Isosteric Engineering of Enzymes: Overcoming Activity-Stability Trade-offs by Site-Selective CH -> N Substitutions

Enzymes used on industrial scale are routinely engineered for best performance. However, exhaustive mutagenesis campaigns using the twenty canonical proteinogenic amino acids rapidly reach an evolutionary ceiling, where gains in activity compromise other critical properties such as thermal endurance. Although non-canonical amino acids (ncAA) expand the chemical space, most are costly for use on an industrial scale and significantly perturb structure. Here, we demonstrate that the evolutionary ceiling of highly optimized polyethylene terephthalate (PET) hydrolases (PETases) can be broken with azatryptophans that (i) differ minimally from their canonical tryptophan, (ii) are genetically encoded, and (iii) are produced in high yield by enzymatic biosynthesis from inexpensive precursors.
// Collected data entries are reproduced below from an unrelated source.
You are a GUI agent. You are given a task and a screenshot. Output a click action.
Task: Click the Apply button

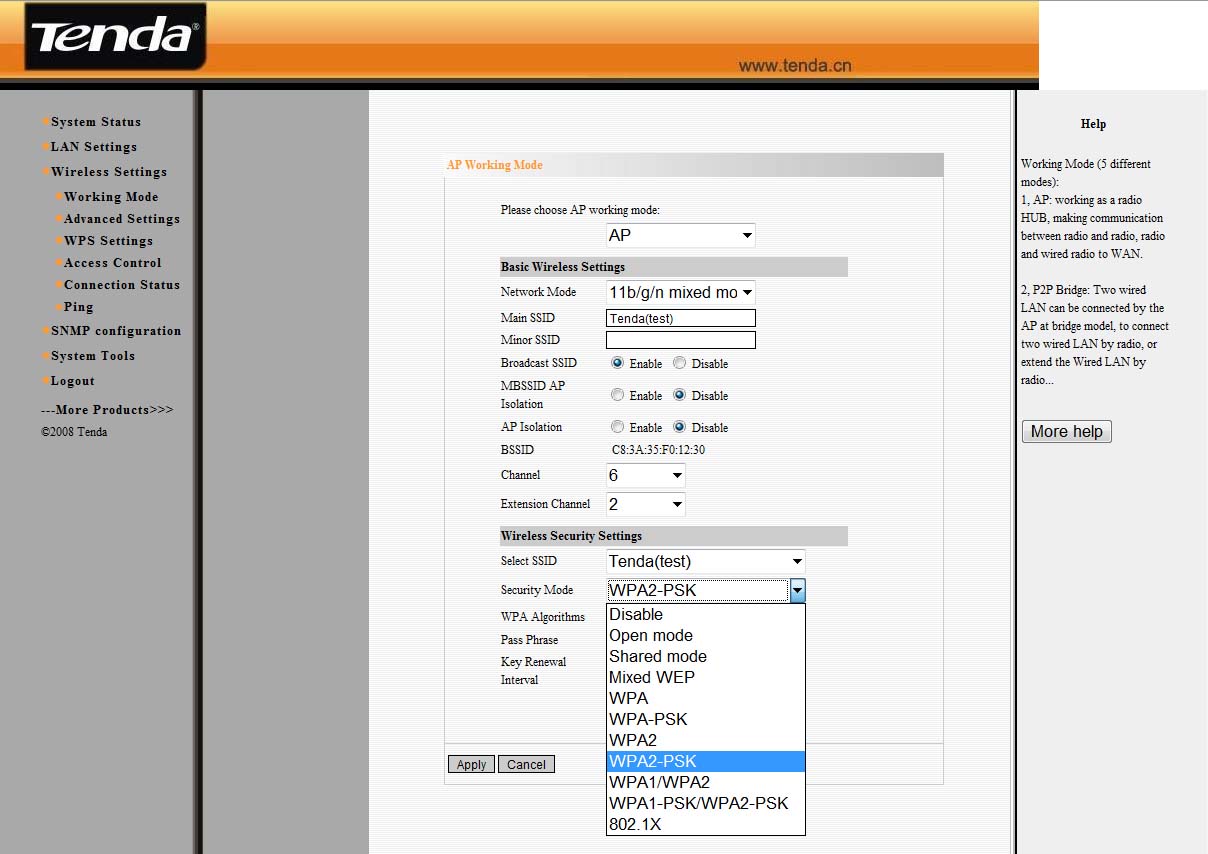click(471, 765)
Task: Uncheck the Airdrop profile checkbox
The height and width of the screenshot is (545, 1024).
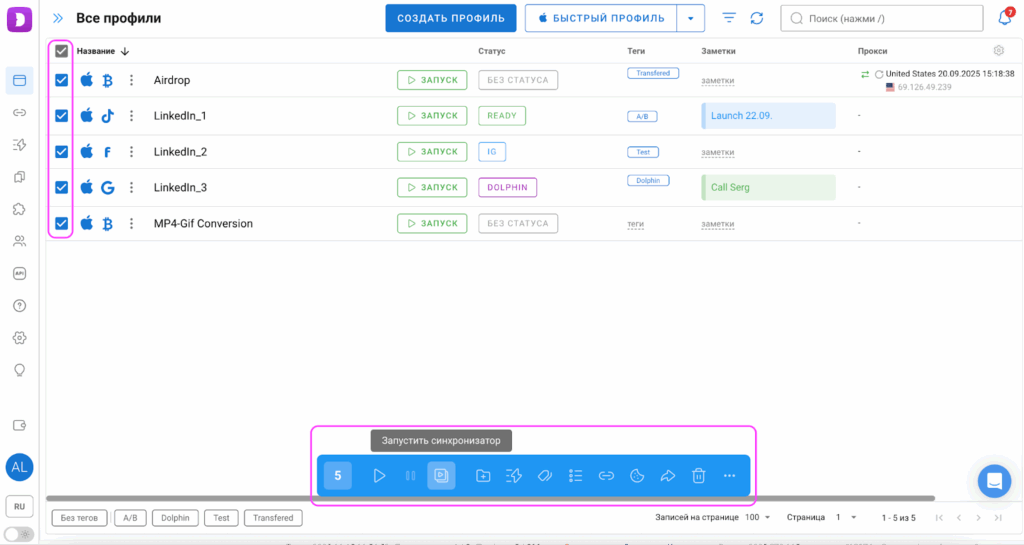Action: click(x=61, y=80)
The first genetic encoding systems are described for 4-azatryptophan, 5-azatryptophan, and 6-azatryptophan, achieving single, site-selective isosteric CH [->] N substitutions that enhancing the catalytic activity while preserving thermal stability. The fluorescence of 6AW provides a uniquely sensitive reporter of side-chain solvent exposure, which is critical for PETase activity and shown to vary between five different PETases. Furthermore, Azatryptophan-bearing enzymes are inexpensive to produce. To benchmark PETase activity, a rapid fluorescence-based kinetic assay, PETra, is introduced, which delivers consistency and reproducibility by using a soluble substrate yet correlates strongly with the hydrolysis of solid PET.